Dikutip dari penjelasan Kementrian Lingkungan dan Kehutanan pada siaran pers Nomor : SP. 032/HUMAS/PPIP/HMS.3/02/2022, Kementerian Lingkungan Hidup dan Kehutanan (KLHK) menegaskan bahwa sawit bukan tanaman hutan. Hal ini berdasarkan pada berbagai peraturan pemerintah, analisis historis dan kajian akademik berlapis.

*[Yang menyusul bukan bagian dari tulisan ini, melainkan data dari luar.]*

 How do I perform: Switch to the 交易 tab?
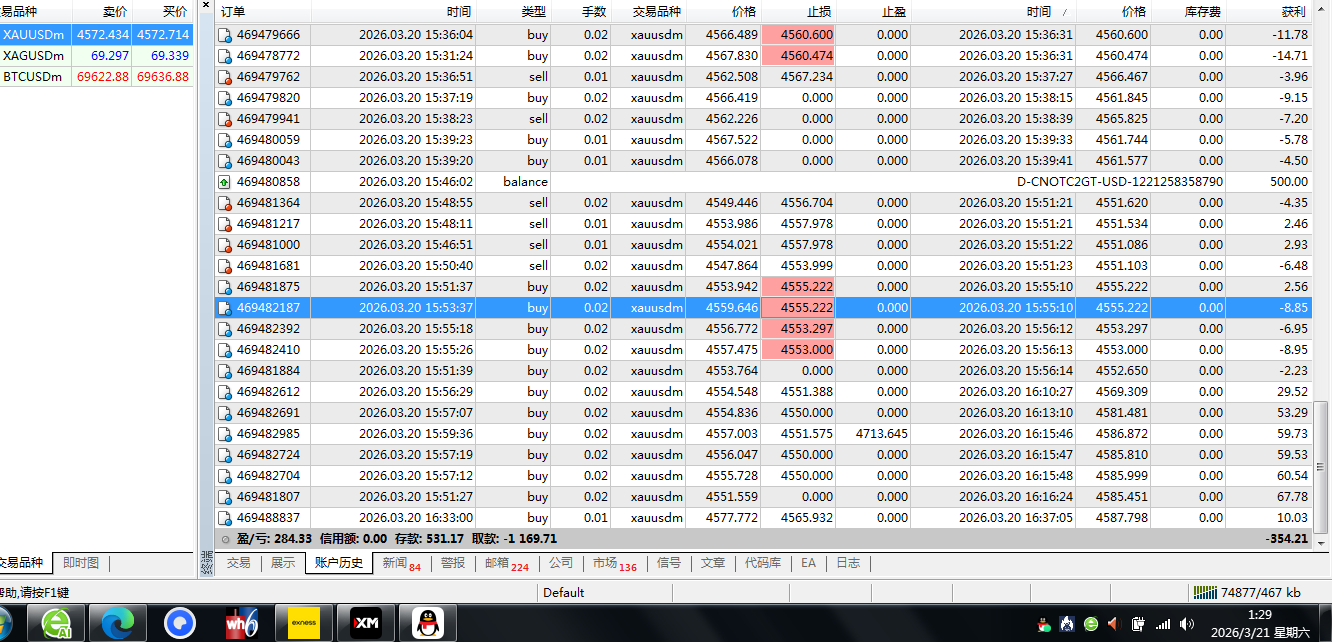238,563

''Dari berbagai peraturan, nilai historis, kajian akademik, wacana umum dan praktik, sawit jelas bukan termasuk tanaman hutan dan pemerintah belum ada rencana untuk merevisi berbagai peraturan tersebut,'' tegas Dirjen Pengelolaan Hutan Lestari (Dirjen PHL) KLHK, Agus Justianto di Jakarta, Senin (7/2/2022).
Dalam Permen LHK P.23/2021 Sawit juga tidak masuk sebagai tanaman rehabilitasi hutan dan lahan (RHL).
Merujuk pada siaran pers tersebut sebenarnya permasalahan yang sedang dihadapi oleh warga Air Bangis ini yaitu keterlanjuran sawit dalam Kawasan Hutan penyelesaiannya bisa dilakukan dengan memenuhi unsur-unsur keadilan, kepastian hukum dan kemanfaatan, sehingga penegakan hukum yang dilakukan dapat memberikan dampak yang terbaik bagi masyarakat serta bagi hutan itu sendiri.
Salah satunya melalui regulasi jangka benah sebagai upaya memulihkan fungsi kebun sawit rakyat monokultur menjadi kebun sawit campur dengan teknik agroforestry tertentu disertai dengan komitmen kelembagaan dengan para pihak.
Kebijakan turunan dari Undang-undang Cipta Kerja, yaitu Permen LHK Nomor 8 dan 9 Tahun 2021 telah memuat regulasi terkait jangka benah, yaitu kegiatan menanam tanaman pohon kehutanan di sela tanaman kelapa sawit. Adapun jenis tanaman pokok kehutanan untuk Hutan Lindung dan Hutan Konservasi harus berupa pohon penghasil Hasil Hutan Bukan Kayu (HHBK) dan dapat berupa pohon berkayu dan tidak boleh ditebang.
Dalam peraturan ini diberlakukan larangan menanam sawit baru dan setelah selesai satu daur, maka lahan tersebut wajib kembali diserahkan kepada negara. Untuk kebun sawit yang berada dalam kawasan hutan Hutan Produksi diatur diperbolehkan satu daur selama 25 tahun. Sedangkan yang berada di Hutan Lindung atau Hutan Konservasi hanya dibolehkan 1 daur selama 15 tahun sejak masa tanam dan akan dibongkar kemudian ditanami pohon setelah jangka benah berakhir.
Jangka benah wajib dilakukan sesuai tata kelola Perhutanan Sosial, penanaman tanaman melalui teknik agroforestri yang disesuaikan dengan kondisi biofisik dan kondisi sosial, menerapkan sistem silvikultur atau teknik budidaya, tanpa melakukan peremajaan tanaman kelapa sawit selama masa jangka benah.
''Pendekatan ultimum remedium diambil sebagai tindakan jalan tengah yang adil dan baik bagi semua pihak, termasuk untuk kelestarian hutan. UUCK juga telah memperjelas bahwa sawit bukan tanaman hutan karena ada proses menghutankan Kembali melalui jangka benah. Dengan begitu maka UUCK telah memposisikan secara jelas bahwa sawit tetap tergolong tanaman perkebunan. Ruang tanam sawit secara sah sudah ada ruang mekanismenya dan sudah terang benderang pula pengaturannya. Saat ini yang terpenting adalah bagaimana pelaksanaan PP24/2021 dapat kita kawal bersama agar efektif implementasinya, sehingga hutan bisa lestari dan rakyat tetap sejahtera'' tutup Agus saat itu.